What might cause \(\chi^{2}\) / ndf to be much greater than 1?

There’s something wrong in the routine that’s calculating \(\chi^{2}\), either in the code or the underlying model. That probably won’t happen if you’re fitting histograms in ROOT with simple functions, but I can’t tell you the number of days I’ve spent sweating over a chi-square calculation that I wrote.1
The model that’s being assumed for the function does not have enough freedom or has the wrong form to fit the data. This does not mean you can just throw additional parameters into the function for the sake of improving the \(\chi^{2}\)! 2
The error bars for your data are too small; in other words, there are additional sources of error (possibly systematic error) which you have not yet included.
Function-minimization programs can get “stuck” in a local minimum that’s not the actual true minimum; there’s an example of that in The Basics (and in that Minuit notebook I described above).

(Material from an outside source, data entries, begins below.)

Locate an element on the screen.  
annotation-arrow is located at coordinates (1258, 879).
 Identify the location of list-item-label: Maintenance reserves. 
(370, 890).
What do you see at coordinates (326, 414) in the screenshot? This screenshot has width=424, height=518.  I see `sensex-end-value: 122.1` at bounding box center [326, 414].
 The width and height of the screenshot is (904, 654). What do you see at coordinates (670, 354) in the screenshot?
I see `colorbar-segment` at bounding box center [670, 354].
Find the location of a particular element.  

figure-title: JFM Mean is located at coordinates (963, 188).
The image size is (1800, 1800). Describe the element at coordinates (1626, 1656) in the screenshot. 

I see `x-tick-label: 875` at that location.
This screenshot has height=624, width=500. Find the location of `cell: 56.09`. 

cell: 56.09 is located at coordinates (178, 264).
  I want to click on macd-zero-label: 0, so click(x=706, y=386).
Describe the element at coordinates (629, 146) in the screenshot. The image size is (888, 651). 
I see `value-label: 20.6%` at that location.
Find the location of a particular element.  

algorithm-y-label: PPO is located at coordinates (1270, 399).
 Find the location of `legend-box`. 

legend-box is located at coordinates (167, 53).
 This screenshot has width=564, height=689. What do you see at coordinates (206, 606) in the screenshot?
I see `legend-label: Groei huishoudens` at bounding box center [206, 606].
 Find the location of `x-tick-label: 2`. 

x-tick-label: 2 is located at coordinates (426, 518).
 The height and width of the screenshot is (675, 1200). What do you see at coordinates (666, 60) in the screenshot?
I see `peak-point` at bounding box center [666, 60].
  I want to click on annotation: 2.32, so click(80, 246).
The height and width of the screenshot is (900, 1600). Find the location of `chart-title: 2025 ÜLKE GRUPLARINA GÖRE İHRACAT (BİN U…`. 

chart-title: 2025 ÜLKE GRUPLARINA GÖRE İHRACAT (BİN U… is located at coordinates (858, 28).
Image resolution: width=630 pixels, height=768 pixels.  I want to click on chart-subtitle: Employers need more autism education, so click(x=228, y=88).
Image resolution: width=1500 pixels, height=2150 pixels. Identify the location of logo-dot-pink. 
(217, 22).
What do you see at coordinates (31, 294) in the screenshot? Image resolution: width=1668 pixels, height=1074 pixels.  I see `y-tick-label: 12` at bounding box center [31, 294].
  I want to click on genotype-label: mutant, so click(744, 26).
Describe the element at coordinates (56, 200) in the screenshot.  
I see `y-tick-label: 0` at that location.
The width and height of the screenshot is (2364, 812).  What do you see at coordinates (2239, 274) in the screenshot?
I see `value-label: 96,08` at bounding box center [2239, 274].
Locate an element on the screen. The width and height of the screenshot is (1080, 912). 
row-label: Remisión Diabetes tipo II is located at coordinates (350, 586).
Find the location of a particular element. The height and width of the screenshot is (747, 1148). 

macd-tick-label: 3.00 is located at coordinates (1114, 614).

What might cause \(\chi^{2}\) / ndf to be much less than 1?

Again, something wrong in the \(\chi^{2}\) calculation.
Too many free parameters in the function you’re using to fit. For an extreme example, consider what would happen if we tried to fit Figure 94 with a 100-degree polynomial. Of course, that function would be able to go through the middle of every \(y_i\) in the plot and the resulting \(\chi^{2}\) would be close to zero.3
The error bars for your data are too large. This can happen if you’re not careful in how you add up your errors; if you simply add all your errors in quadrature \(\left( \sqrt{ {\sigma_{0}^{2} + \sigma_{1}^{2} + \sigma_{2}^{2} + \ldots} } \right)\) you may have overlooked that some of your errors are correlated; i.e., there are terms \(\sigma_{i}\sigma_{j}\) where \(i \neq j\). If that’s the case, you have to calculate \(\chi^{2}\) with an extension of Equation (6) using a covariance matrix.
Someone has gone wrong in your data-analysis process and you’re “tuning” the data to the model you want to fit.4

xkcd confounding_variables — Figure 96: https://xkcd.com/2560/ by Randall Munroe

1: …or worse, someone else wrote, then graduated quickly before anyone could ask troublesome questions.
2: In case you think I’m joking: This actually happened during the analysis effort of my thesis experiment. No, I wasn’t the one who did it. The issue remained unnoticed for a few years before I uncovered the problem; fortunately, we hadn’t published any papers based on that erroneous fit.
3: See Figure 14 for an example.
4: This can happen accidentally, but there are times it’s deliberate. Five decades after the death of the monk Gregor Mendel, a statistical analysis of his results showed that he was faking his data to agree with his model of genetic inheritance. As it turned out, his model was correct. That makes him the luckiest fraud in the history of science.